• [Prompt]
Go to the line containing "The image size is (534, 424)." and retype it and every later line exactly as written, up to the last line of the entries. Keep pictures out.

[Opening Record extracts section]

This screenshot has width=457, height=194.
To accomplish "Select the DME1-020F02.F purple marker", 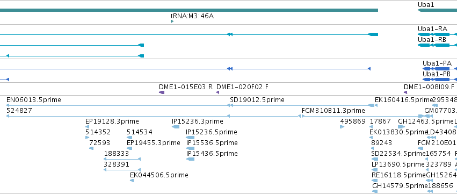I will coord(217,92).
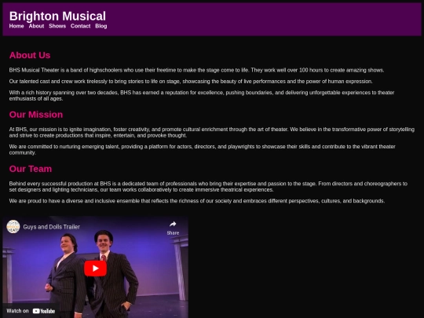Screen dimensions: 424x318
Task: Click the About Us heading
Action: click(x=30, y=55)
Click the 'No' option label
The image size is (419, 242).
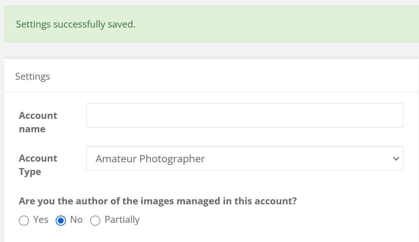pyautogui.click(x=76, y=220)
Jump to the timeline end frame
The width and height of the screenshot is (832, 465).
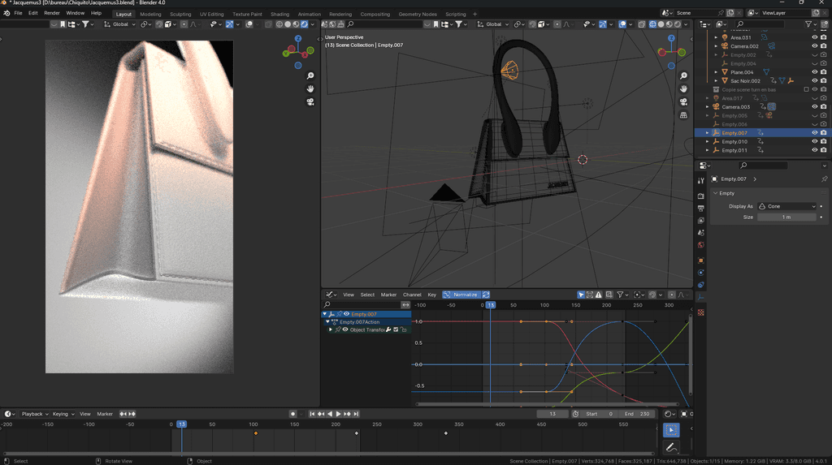(x=357, y=414)
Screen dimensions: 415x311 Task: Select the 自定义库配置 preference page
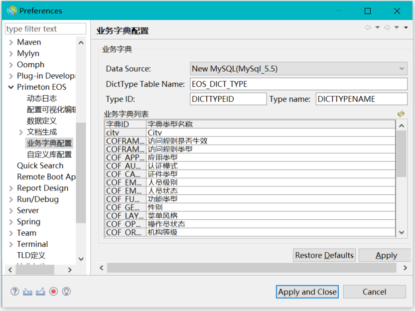(x=49, y=155)
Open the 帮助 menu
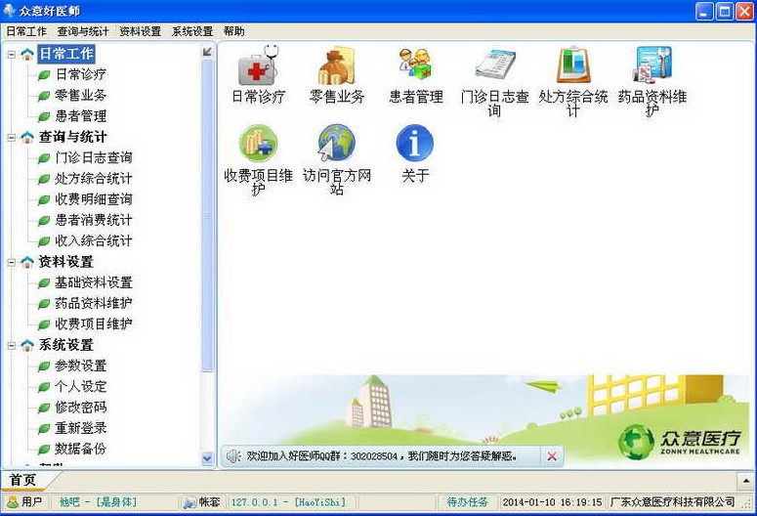The width and height of the screenshot is (757, 516). 234,31
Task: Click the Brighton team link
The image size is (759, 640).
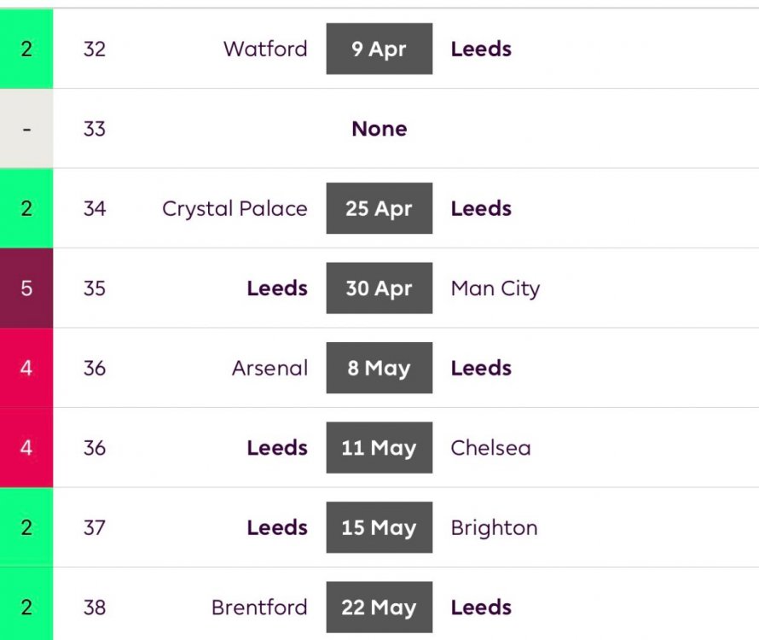Action: click(x=494, y=527)
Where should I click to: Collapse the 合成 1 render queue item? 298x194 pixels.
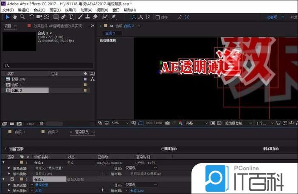coord(4,163)
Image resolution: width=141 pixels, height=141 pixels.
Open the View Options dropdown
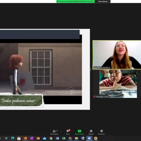point(103,1)
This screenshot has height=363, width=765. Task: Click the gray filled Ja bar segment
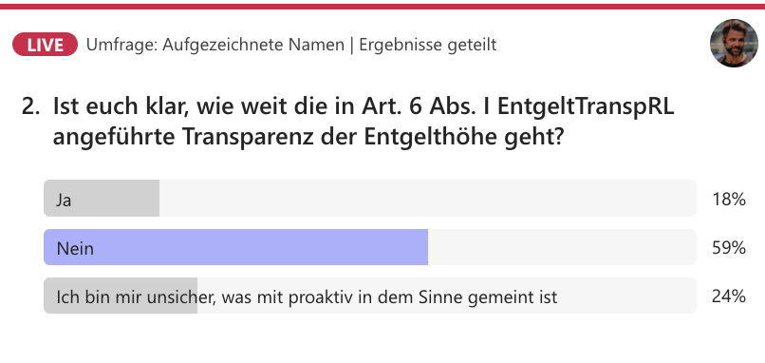point(102,198)
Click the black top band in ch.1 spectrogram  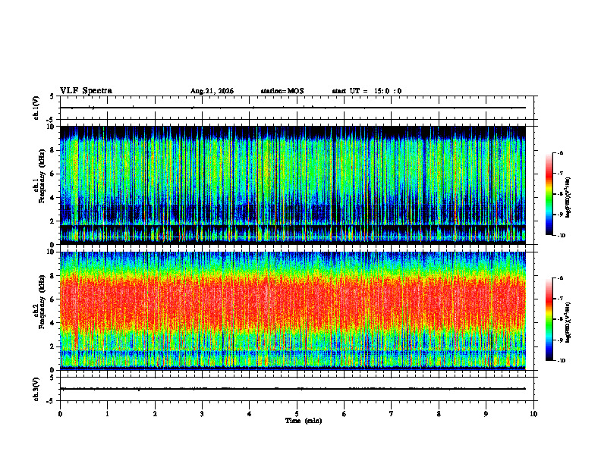coord(292,132)

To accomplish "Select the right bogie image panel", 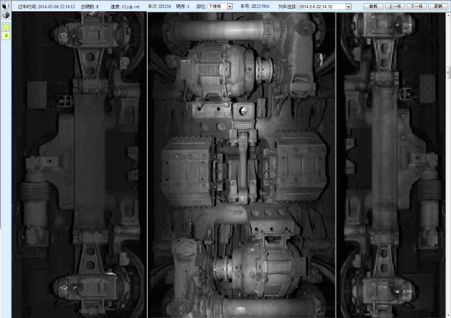I will click(391, 165).
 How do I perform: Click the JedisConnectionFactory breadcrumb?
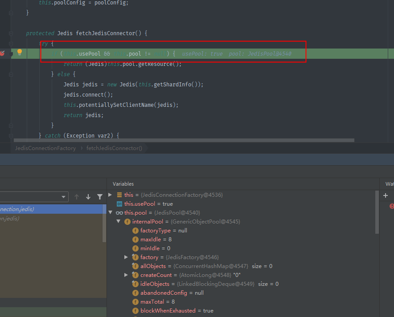pos(45,148)
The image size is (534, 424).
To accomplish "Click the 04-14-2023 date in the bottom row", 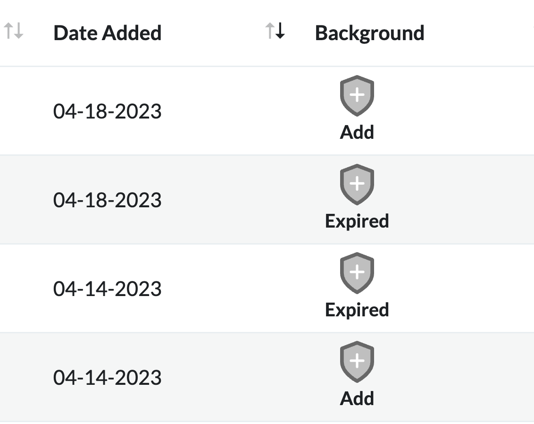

[Closing Record extracts section]

• [Result of this task]
The image size is (534, 424).
To accomplish "Click the 04-14-2023 date in the bottom row", 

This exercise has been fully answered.